#### Listed entries ####

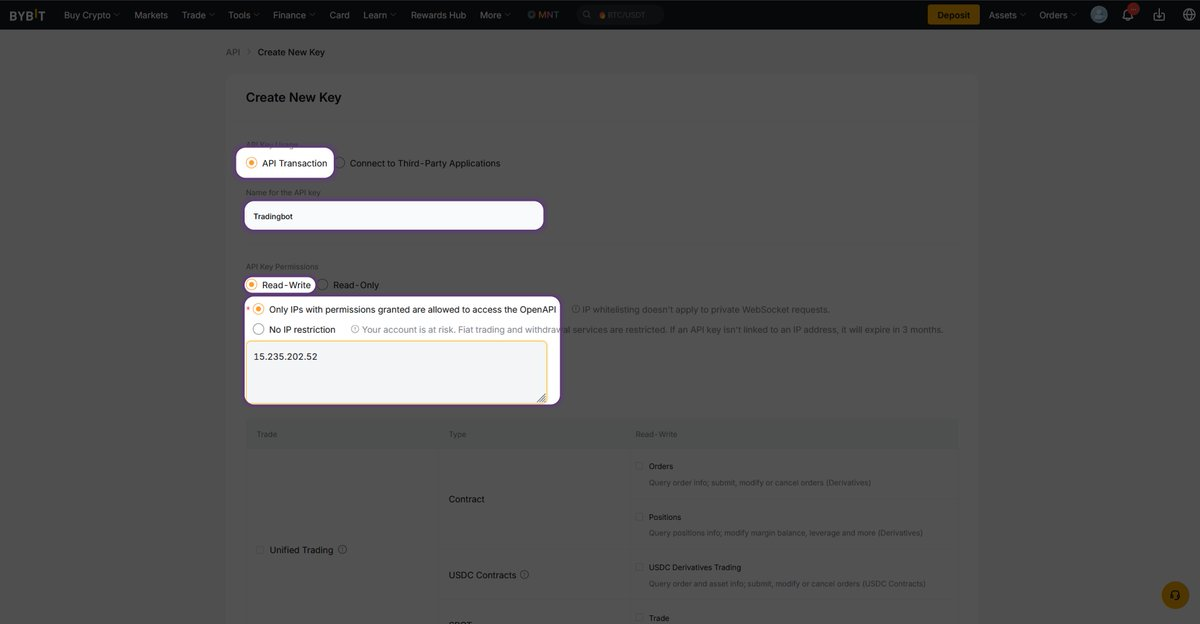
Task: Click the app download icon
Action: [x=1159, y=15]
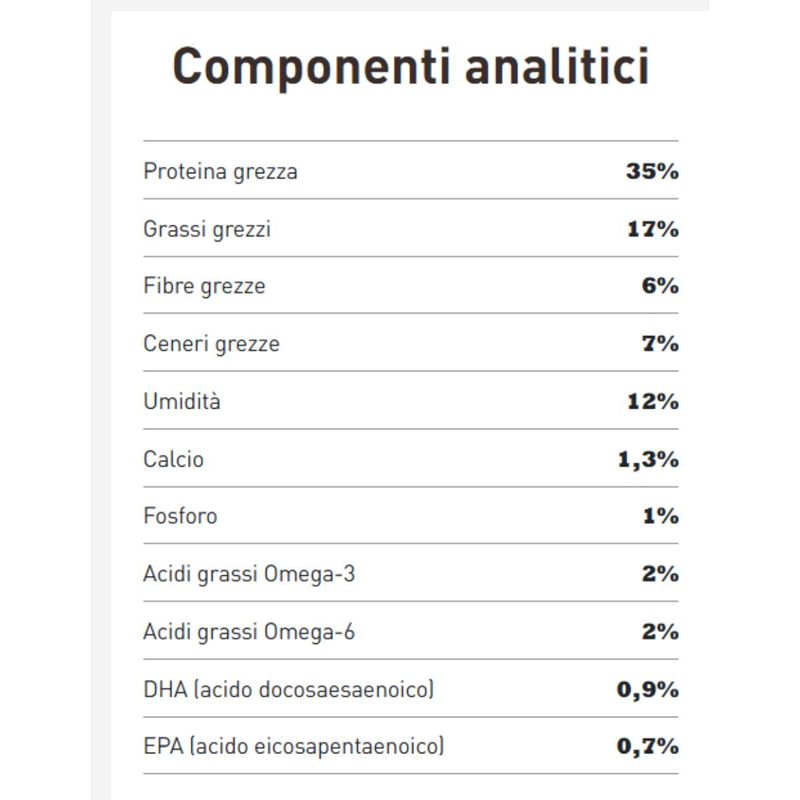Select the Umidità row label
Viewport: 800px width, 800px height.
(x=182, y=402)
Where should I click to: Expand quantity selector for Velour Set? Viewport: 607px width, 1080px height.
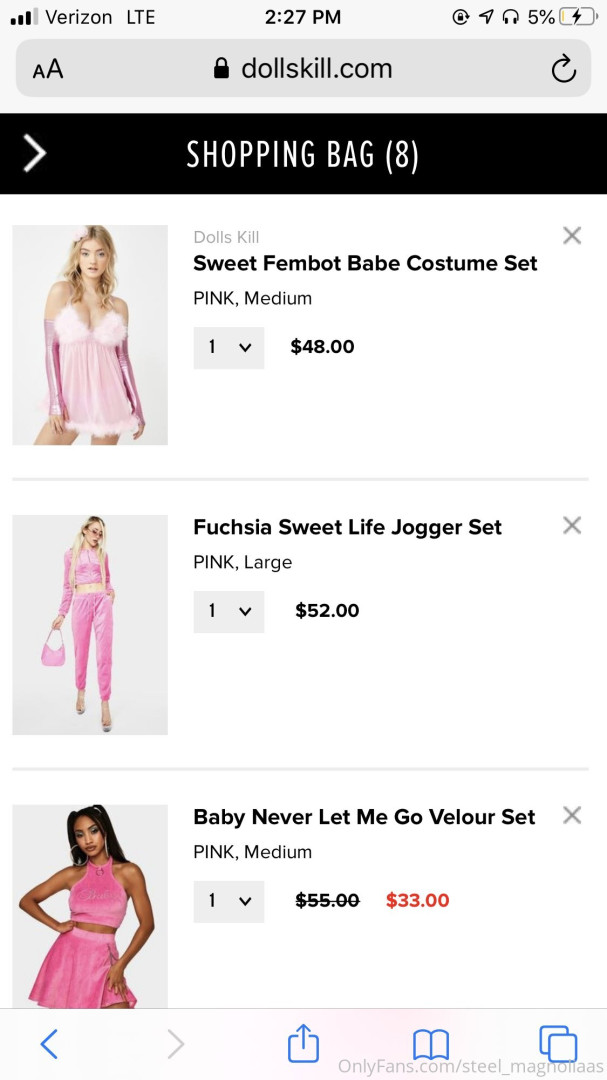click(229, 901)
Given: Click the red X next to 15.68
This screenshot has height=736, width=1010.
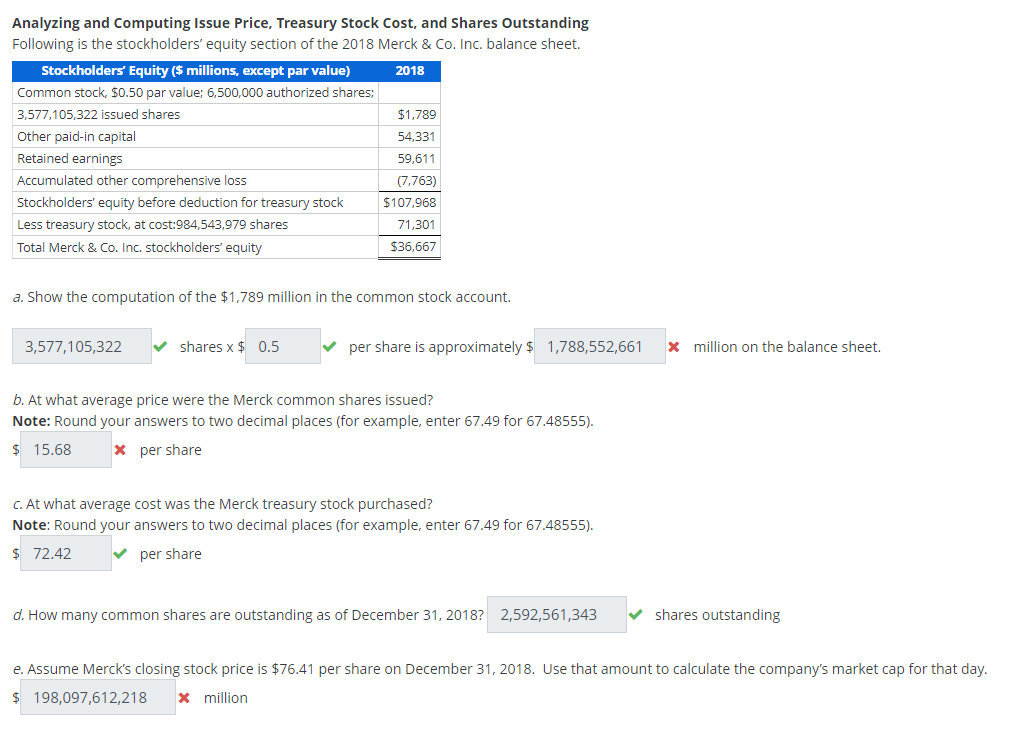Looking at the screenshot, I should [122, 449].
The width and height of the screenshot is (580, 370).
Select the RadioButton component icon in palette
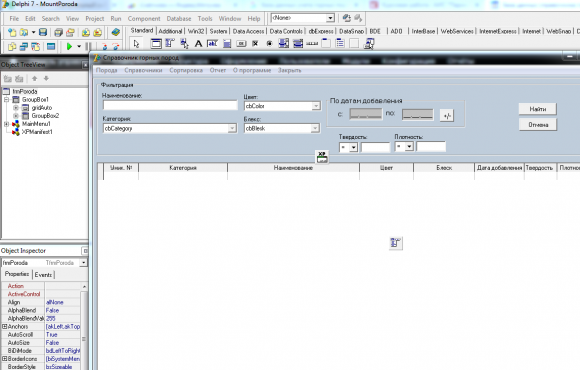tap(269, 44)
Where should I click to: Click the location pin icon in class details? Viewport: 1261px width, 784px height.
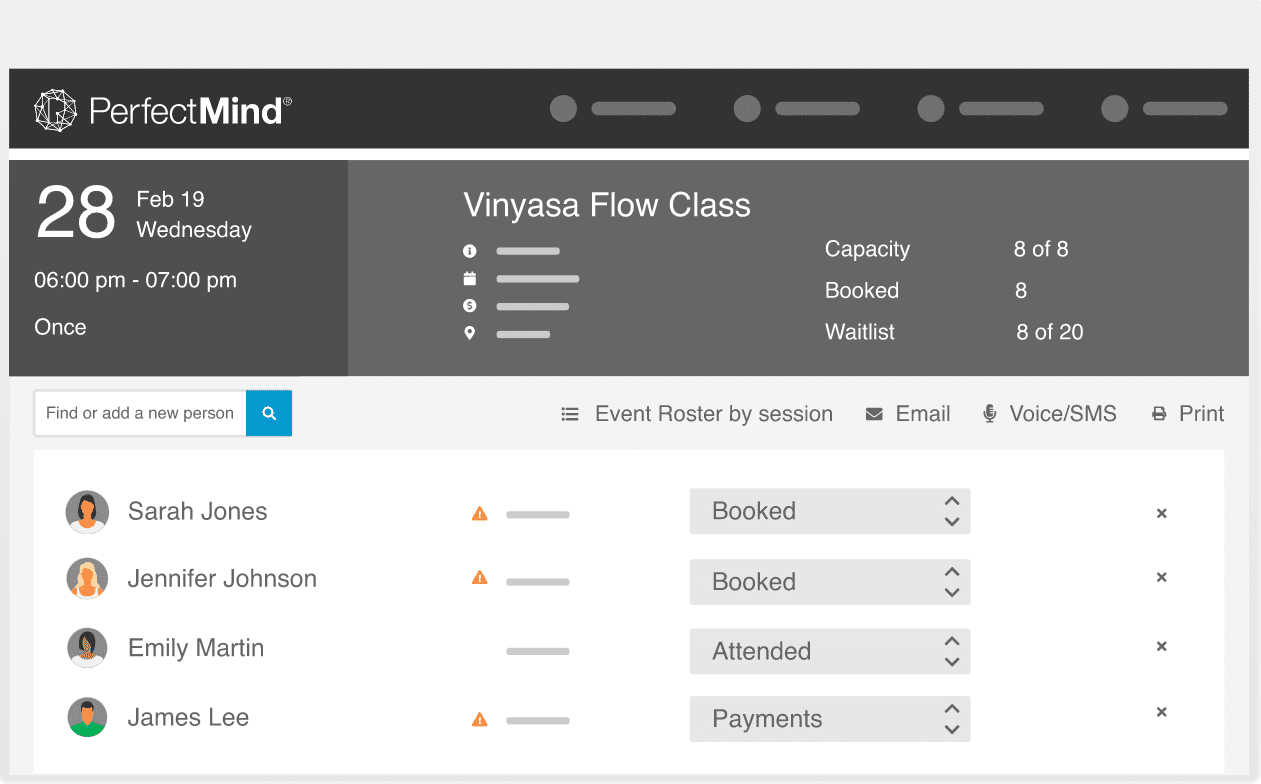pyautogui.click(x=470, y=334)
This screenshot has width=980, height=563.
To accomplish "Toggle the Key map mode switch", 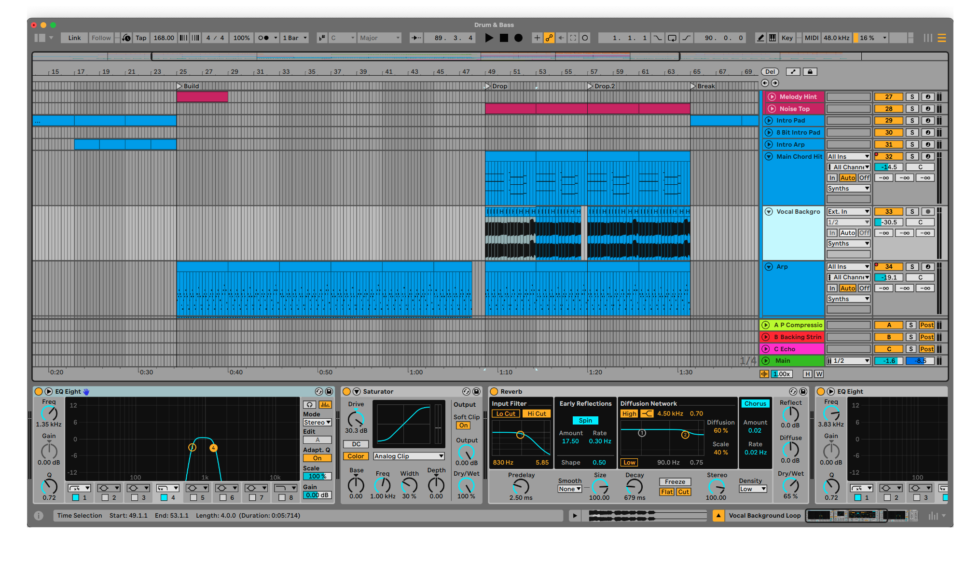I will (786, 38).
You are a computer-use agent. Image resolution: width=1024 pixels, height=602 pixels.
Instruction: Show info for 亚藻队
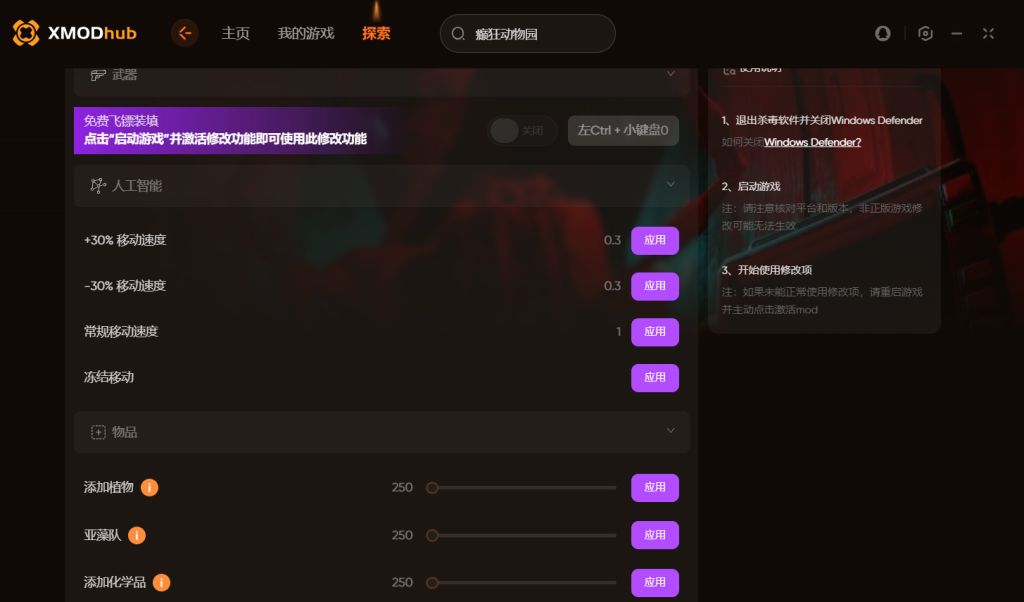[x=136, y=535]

####

What to produce: Copy exactly, without pictures, the lines above from the one with "Select the RadioButton" down to the one with "This screenshot has width=980, height=563.", inclusive.

Solution to the problem:
Select the RadioButton component icon in palette
tap(269, 44)
Where should I click to: Click the location pin icon in class details? Viewport: 1261px width, 784px height.
pyautogui.click(x=470, y=334)
This screenshot has width=980, height=563.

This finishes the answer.